In 2010 I started my studies in Biology at King Juan Carlos University, and was during these years that I discovered Biogeography. I fell in love with this discipline and I wanted to know more about how the evolutionary history of organisms explains their distribution. I graduated in Biology in 2014 and obtained an extraordinary price because of the highest grades of my promotion. The next step was my Master's Degree in Evolutionary Biology (2015-2016), in which I could start my research in island biogeography.
In 2017 I was granted an FPU (Spanish Ministry of Education, Culture and Sports) and started a doctoral thesis in the Royal Botanical Garden of Madrid, under the supervision of Pablo Vargas and Mario Fernández-Mazuecos. I performed a dissertation about the colonization of oceanic islands by plant species, focusing on the Canarian archipelago, where I collected specimens from the seven main islands with Mario Fernández-Mazuecos. Finally, in 2022 I defended my thesis and obtained my Ph. D. degree.

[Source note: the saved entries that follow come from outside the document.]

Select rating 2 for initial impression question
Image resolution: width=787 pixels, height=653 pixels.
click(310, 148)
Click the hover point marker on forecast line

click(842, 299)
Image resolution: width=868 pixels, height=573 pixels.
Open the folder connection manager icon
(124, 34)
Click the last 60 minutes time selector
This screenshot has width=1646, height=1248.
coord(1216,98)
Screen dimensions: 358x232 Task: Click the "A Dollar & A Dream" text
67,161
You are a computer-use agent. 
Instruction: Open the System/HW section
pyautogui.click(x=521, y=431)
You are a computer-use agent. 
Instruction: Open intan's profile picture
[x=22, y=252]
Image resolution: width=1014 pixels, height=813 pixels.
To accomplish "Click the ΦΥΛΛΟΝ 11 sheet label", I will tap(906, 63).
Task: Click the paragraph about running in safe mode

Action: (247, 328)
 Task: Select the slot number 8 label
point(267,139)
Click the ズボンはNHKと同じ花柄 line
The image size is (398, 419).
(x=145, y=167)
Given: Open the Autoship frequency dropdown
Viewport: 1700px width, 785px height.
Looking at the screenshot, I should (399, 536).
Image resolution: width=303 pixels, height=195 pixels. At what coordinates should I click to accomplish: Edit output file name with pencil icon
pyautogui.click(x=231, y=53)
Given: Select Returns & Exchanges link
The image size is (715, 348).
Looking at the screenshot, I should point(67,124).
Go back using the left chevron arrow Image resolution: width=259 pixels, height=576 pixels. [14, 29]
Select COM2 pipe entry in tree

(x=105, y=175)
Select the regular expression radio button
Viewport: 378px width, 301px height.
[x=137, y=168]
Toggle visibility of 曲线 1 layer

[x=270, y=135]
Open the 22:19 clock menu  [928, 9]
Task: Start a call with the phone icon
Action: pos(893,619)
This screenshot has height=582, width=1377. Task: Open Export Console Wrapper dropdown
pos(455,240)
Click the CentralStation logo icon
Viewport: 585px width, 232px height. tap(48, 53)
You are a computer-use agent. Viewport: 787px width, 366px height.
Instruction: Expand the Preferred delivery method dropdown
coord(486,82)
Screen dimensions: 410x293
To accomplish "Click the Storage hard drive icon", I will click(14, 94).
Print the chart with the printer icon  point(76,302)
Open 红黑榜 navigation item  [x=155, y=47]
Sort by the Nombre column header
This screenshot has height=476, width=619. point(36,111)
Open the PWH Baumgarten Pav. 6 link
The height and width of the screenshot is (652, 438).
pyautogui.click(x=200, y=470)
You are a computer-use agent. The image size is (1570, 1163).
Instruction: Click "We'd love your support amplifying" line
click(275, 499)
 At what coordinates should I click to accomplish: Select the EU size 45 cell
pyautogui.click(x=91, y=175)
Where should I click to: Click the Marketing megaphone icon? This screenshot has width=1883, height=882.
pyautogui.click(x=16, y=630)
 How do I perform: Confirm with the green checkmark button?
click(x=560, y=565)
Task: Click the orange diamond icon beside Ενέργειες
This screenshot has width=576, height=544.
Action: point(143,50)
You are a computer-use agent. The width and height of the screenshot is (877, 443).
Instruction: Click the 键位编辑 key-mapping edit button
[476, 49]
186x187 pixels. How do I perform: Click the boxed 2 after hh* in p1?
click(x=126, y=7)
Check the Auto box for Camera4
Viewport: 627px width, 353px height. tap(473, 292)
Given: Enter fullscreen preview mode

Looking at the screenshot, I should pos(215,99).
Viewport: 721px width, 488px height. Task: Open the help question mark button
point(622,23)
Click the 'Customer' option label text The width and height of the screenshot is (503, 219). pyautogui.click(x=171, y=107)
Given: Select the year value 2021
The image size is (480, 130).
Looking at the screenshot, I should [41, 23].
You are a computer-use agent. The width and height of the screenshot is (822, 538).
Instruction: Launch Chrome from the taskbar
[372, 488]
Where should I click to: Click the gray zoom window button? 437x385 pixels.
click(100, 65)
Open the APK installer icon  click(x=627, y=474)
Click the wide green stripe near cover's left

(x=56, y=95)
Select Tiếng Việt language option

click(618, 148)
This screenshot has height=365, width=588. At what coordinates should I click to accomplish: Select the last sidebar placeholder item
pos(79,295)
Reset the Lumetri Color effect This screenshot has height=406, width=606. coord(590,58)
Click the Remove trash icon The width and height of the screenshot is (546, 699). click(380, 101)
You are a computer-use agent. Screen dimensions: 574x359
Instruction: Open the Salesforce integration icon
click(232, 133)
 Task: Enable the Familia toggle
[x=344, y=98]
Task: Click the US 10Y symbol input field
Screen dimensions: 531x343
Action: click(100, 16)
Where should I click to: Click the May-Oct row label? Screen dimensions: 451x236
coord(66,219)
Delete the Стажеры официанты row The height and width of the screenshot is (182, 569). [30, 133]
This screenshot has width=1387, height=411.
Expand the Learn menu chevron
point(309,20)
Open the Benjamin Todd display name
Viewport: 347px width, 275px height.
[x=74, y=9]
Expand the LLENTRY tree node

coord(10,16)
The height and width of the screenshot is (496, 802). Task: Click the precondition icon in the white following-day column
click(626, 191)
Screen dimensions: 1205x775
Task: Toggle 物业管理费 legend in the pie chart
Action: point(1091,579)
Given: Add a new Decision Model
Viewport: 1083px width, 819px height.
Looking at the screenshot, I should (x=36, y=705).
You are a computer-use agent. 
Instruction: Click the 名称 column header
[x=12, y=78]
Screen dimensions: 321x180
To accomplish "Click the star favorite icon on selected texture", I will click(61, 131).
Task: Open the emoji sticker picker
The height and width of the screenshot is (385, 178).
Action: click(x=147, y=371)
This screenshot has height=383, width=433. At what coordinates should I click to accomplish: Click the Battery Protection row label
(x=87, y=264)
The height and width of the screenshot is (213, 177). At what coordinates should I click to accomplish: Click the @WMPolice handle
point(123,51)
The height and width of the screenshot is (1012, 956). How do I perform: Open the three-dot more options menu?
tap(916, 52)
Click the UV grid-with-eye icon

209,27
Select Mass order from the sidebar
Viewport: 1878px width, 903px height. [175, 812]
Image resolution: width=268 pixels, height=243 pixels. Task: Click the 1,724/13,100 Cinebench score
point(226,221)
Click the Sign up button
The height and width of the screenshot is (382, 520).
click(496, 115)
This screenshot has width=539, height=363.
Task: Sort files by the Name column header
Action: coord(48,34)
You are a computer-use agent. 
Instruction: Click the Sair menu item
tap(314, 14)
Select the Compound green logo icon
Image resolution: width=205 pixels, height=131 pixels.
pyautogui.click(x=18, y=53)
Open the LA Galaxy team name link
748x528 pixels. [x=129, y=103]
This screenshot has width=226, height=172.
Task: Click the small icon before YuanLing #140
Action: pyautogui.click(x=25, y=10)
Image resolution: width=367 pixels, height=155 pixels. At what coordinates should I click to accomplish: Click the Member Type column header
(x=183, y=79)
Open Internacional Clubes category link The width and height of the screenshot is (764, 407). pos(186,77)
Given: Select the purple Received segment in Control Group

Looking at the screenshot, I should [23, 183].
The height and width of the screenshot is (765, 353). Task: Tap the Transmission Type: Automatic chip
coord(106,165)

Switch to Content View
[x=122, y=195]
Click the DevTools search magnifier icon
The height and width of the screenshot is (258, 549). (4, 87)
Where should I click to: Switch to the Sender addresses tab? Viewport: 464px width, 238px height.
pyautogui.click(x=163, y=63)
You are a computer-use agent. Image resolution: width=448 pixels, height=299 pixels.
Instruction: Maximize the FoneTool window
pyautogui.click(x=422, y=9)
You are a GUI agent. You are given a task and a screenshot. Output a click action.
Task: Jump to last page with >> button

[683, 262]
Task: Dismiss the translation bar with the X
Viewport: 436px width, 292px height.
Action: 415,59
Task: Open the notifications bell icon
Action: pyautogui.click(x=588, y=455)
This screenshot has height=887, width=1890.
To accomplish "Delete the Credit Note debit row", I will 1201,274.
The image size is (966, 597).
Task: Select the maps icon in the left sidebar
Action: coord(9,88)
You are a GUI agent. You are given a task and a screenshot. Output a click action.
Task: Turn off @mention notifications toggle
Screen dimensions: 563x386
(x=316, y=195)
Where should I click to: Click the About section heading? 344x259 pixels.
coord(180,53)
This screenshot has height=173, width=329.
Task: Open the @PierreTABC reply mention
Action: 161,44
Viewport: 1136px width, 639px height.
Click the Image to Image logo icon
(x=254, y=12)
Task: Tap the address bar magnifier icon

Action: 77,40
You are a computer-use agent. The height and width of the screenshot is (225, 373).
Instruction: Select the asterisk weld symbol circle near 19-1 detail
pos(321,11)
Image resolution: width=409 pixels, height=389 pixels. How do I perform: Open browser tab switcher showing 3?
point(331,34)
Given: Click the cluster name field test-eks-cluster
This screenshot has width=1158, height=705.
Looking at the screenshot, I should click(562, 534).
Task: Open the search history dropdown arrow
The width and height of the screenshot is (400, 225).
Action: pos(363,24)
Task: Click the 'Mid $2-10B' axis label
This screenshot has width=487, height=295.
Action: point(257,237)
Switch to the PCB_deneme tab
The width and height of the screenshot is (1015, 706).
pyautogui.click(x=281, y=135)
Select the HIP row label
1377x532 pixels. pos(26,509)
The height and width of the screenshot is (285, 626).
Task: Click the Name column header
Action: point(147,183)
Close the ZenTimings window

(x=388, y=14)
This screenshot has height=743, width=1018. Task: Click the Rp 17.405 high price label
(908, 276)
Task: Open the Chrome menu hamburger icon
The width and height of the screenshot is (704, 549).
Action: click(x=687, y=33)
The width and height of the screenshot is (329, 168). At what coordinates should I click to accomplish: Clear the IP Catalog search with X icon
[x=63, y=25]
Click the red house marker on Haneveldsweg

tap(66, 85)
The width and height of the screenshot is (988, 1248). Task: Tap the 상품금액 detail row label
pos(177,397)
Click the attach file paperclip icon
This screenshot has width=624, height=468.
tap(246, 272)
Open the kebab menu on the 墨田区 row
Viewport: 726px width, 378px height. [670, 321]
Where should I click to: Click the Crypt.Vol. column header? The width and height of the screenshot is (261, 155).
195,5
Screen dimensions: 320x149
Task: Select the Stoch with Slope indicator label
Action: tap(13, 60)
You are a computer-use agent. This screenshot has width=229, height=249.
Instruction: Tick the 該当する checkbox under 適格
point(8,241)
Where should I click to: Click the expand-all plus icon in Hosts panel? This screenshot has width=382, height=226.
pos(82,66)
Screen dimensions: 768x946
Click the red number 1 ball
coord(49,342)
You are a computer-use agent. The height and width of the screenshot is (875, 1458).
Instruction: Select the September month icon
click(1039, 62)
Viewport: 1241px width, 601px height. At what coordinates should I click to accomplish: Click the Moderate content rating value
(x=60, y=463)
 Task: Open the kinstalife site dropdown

In 2022, just when I finished my Ph. D., I started working with the Polytechnic University of Cartagena (Murcia, Spain). During this time I have the opportunity to work in the phylogeographic study of Cistus heterophyllus subsp. carthaginensis, the only plant species included in the List of species in a critical situation by the Spanish government.
In 2023 I was hired by the Autonomous University of Madrid as a part of the lab of Mario Fernández-Mazuecos. During this period I worked in the Hispaphylo project, where I was focused on the study of spatial phylogenetic patterns of the complete angiosperm flora of the Iberian Peninsula.
Since 2024, I have worked as a Peter Buck Postdoctoral Fellow in the National Museum of Natural History (Smithsonian Institution, Washington, DC, USA), under the supervision of Jun Wen. Here I perform a biogeographic project focused on the biogeography and evolutionary history of Cissus, the largest genus of the grape family (Vitaceae). In this project, I plan to shed new light on radiation in the Neotropics and the dispersion of this genus in the Southern Hemisphere after the break-up of Gondwana.